# cutting roots with sawzall



## Startingover (Apr 18, 2012)

Now that I've decided to buy a Sawzall, mostly for cutting shrub roots, I wonder which brand. I'm hoping to stay under $100.

I see they come in different Amps. I know I want electric, not battery. Some of the shrubs I'm removing are 30 y.o. and unhealthy. This will make the job easier. Just the work I've done so far, shaping overgrown shrubs has made a big improvement in the yard.

Any suggestions would be appreciated.


----------



## joecaption (Nov 30, 2011)

Here's a great saw at a cheap price.
Act fast there's only one left at that price.
http://www.cpooutlets.com/milwaukee...miln6519-30,default,pd.html?start=4&q=sawsall


----------



## PoleCat (Sep 2, 2009)

I buy most of my power tools from Harbor Freight because they are rock bottom in price. If you were going to be using the saw hard all day 5 days a week then I would get a higher quality one. For casual use their "junk" works fine for me.


----------



## Startingover (Apr 18, 2012)

Harbor Freight didn't have any electric sawzalls with as high Amps as the Milwaukee. Not sure what amps are but think I want more rather than less.
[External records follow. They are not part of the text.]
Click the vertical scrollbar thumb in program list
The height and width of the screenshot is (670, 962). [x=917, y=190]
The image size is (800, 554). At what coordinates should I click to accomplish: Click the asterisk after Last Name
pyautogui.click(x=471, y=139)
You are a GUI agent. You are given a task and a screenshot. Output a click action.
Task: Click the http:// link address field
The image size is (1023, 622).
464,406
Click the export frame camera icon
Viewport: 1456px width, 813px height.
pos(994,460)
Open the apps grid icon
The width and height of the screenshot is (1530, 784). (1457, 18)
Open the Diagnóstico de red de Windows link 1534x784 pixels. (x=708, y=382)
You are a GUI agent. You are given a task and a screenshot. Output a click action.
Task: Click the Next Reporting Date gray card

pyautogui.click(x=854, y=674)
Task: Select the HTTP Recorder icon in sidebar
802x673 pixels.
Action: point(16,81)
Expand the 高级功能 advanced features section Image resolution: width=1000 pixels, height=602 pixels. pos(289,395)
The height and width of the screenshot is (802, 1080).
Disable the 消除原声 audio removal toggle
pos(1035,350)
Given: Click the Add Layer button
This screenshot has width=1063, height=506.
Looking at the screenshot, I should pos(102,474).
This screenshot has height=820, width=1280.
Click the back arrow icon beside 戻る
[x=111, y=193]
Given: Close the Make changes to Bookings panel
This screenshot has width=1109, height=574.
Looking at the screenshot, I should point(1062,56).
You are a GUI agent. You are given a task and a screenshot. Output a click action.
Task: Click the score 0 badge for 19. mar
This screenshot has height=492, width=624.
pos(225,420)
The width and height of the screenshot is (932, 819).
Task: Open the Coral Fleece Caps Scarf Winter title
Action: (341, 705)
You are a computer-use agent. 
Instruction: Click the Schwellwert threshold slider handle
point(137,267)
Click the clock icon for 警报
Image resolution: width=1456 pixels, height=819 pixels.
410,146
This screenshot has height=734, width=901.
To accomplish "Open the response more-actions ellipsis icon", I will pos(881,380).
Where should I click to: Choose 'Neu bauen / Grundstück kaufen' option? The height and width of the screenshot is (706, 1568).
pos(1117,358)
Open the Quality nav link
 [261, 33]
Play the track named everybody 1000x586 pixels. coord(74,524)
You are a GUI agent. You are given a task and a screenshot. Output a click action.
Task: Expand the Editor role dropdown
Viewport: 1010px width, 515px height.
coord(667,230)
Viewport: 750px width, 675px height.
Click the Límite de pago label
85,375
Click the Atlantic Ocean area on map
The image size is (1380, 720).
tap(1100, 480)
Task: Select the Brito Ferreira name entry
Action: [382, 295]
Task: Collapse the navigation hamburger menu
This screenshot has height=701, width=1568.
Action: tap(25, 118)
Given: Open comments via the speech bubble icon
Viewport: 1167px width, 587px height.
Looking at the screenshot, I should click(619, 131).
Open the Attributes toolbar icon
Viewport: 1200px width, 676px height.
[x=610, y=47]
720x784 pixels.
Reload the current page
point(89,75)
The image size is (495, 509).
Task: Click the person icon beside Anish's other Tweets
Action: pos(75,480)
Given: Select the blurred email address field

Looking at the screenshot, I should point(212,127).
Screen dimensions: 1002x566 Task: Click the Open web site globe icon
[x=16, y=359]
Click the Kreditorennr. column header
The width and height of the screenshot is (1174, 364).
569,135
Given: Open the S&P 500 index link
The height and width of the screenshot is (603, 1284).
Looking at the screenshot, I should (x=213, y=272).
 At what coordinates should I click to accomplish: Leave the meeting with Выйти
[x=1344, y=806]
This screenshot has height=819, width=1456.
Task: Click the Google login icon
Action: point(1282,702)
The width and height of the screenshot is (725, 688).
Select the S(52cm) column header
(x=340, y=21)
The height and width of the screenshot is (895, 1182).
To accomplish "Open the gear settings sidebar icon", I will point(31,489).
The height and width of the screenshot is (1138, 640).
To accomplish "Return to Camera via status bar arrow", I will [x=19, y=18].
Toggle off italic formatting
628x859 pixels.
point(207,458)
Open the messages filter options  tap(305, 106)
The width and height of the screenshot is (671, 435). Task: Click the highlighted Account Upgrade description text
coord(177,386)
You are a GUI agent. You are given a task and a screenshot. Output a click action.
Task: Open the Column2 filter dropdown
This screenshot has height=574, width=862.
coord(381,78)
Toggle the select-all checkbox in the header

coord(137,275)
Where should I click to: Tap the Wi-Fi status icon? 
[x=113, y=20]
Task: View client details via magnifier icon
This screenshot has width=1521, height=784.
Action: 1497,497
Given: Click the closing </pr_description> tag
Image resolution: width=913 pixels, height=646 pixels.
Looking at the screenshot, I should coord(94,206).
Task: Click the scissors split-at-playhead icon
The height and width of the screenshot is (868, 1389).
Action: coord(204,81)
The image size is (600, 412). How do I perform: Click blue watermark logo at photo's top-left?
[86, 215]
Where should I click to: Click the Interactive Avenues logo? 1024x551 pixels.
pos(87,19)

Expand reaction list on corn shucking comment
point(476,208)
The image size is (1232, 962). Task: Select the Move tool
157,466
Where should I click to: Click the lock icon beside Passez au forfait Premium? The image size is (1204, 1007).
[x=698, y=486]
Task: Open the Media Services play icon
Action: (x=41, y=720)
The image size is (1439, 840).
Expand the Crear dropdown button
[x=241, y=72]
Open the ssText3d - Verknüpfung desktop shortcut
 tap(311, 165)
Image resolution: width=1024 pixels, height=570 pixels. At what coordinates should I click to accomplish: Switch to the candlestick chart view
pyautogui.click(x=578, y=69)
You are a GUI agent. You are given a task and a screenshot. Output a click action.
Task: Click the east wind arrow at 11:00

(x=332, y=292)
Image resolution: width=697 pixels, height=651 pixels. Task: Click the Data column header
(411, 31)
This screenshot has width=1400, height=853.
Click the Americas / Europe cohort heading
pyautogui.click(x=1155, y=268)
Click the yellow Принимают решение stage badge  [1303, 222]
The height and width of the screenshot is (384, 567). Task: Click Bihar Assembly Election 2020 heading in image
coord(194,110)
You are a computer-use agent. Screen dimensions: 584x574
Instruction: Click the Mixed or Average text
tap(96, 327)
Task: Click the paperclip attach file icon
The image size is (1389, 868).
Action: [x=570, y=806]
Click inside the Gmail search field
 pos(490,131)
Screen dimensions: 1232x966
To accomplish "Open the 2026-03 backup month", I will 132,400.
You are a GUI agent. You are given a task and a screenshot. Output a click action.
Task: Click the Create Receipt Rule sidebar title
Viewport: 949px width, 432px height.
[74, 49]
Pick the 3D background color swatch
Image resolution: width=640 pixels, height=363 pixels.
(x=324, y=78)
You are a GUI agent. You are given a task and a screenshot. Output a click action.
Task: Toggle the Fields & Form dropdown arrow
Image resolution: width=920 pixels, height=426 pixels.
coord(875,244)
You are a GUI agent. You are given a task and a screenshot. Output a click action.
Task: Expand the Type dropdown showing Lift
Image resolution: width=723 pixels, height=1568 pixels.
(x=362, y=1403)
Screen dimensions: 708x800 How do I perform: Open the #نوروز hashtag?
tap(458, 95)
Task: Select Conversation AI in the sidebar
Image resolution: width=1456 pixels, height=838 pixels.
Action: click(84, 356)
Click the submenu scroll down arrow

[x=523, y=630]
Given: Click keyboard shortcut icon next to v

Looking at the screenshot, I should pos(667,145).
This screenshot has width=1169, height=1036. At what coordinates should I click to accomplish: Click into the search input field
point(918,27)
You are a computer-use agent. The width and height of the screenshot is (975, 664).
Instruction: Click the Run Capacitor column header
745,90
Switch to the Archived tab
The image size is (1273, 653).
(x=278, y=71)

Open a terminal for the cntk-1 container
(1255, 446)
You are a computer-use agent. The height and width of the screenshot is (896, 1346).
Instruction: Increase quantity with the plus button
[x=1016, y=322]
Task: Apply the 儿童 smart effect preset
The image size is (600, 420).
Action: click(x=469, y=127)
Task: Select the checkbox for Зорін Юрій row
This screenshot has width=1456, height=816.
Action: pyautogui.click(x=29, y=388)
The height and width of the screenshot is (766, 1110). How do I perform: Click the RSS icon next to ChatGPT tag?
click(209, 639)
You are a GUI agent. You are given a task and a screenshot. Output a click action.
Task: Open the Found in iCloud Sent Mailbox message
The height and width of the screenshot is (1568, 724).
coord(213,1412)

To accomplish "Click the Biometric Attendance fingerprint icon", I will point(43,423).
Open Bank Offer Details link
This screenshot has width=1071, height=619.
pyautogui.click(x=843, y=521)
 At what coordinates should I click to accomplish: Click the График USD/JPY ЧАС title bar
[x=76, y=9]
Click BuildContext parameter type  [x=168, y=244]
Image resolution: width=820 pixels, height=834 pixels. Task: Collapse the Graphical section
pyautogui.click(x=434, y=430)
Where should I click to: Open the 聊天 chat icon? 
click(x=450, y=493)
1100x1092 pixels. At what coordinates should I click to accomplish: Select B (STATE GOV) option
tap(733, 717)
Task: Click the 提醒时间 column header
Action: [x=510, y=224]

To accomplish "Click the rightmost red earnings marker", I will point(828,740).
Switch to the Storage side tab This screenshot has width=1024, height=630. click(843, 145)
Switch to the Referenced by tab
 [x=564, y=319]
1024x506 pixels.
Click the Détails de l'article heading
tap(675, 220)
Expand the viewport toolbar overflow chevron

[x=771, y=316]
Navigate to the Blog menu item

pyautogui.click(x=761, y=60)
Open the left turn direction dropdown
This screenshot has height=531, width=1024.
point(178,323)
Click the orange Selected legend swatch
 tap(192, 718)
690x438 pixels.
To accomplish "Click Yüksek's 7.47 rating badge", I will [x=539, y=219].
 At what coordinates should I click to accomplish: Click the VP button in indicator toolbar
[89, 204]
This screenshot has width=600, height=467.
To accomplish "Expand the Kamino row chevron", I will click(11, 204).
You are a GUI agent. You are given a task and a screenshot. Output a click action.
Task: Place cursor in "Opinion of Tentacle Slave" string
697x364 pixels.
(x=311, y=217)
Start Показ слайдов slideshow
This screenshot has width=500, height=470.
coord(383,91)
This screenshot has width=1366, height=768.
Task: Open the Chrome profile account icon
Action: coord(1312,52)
Ordered the Milwaukee and even with shipping it was less than in my big box store.

Things grow so fast here in central Fla. that I'll be using this a lot to trim branches.


----------



## Canarywood1 (May 5, 2012)

Startingover said:


> Harbor Freight didn't have any electric sawzalls with as high Amps as the Milwaukee. Not sure what amps are but think I want more rather than less.
> 
> Ordered the Milwaukee and even with shipping it was less than in my big box store.
> 
> Things grow so fast here in central Fla. that I'll be using this a lot to trim branches.


 
Be sure you get wood cutting blades now.


----------



## kwikfishron (Mar 11, 2010)

Milwaukee has always been the leader in sawzalls. Personally I wouldn't even consider any other brand. I've used a few el cheapo harbor freight type of sawzalls before and some of them were almost scary to operate.

They do make actual pruning blades for a sawzall, I rarely see them in the store though but I'm sure you could order online. I've never bothered because a standard wood blade works just fine.

A variable speed trigger is a must.


----------



## 747 (Feb 11, 2005)

Go to a pawnshop. Maybe they will have a cored Milwaukee laying around. 100 should buy it.


----------



## Startingover (Apr 18, 2012)

The sawzall has shipped and I'll have it in 2 days. (that was fast)

How many different kinds of blades are there?

I didn't pay attention to what kind of trigger it has. Will try to go back and look at the ad to find out.

EDIT: reread the ad and I don't think I get any blades with it :-( But the good news is that Yes it does come with a variable speed trigger. What does this mean: "1-1/8-in Stroke" ? Also since my main purpose is to cut out roots, I'll get the pruning blade, but do they come in different lengths? If no pruning blades are available here in town, I'll get a wood blade. Does cutting roots and branches take the same blade? Anything else I should know? Thank you.


----------



## kwikfishron (Mar 11, 2010)

Blades are about $5 each. Don't stress on finding "pruning blades" any wood blade will work. You want 12" blades for what you're doing (cutting roots in the dirt).


----------



## TheEplumber (Jul 20, 2010)

kwikfishron said:


> Blades are about $5 each. Don't stress on finding "pruning blades" any wood blade will work. You want 12" blades for what you're doing (cutting roots in the dirt).


If you find the pruning blades- grab one or two.
I've used them in ditches cutting roots from the side walls. They work great.


----------



## Startingover (Apr 18, 2012)

thanks guys 

Joe, really appreciate the tip to act fast. Now the ad says "out of stock". 

Last question. Do blades I purchase have to be the same brand as my saw or are blades interchangeable? Maybe the package will tell me.


----------



## Fix'n it (Mar 12, 2012)

Startingover said:


> thanks guys
> 
> Joe, really appreciate the tip to act fast. Now the ad says "out of stock".
> 
> Last question. Do blades I purchase have to be the same brand as my saw or are blades interchangeable? Maybe the package will tell me.


they are all universal


----------